二元和三元铀（VI）-L-氟化物体系的电位滴定和多核核磁共振研究，其中L为α-羟基羧酸盐或甘氨酸。

Potentiometric and multinuclear NMR study of the binary and ternary uranium(VI)-L-fluoride systems, where L is alpha-hydroxycarboxylate or glycine.

作者信息

Szabó Z, Grenthe I

机构信息

Department of Chemistry, Inorganic Chemistry, Royal Institute of Technology (KTH), Stockholm, Sweden.

出版信息

Inorg Chem. 2000 Oct 30;39(22):5036-43. doi: 10.1021/ic000400n.

所示数据行:
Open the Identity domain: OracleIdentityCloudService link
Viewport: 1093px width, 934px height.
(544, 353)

* * *

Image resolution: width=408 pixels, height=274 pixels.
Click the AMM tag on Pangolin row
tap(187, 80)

任务要求:
根据所示文本回答：
(a) 论文的作者是谁？
(b) 作者所在机构位于哪个城市？
(c) 论文发表在哪种期刊上，出版日期是哪一天？
这些数据行与所示文本无关。

任务解答:
(a) Szabó Z 和 Grenthe I。
(b) 斯德哥尔摩（Stockholm）。
(c) 发表在 Inorg Chem 上，出版日期为 2000 年 10 月 30 日。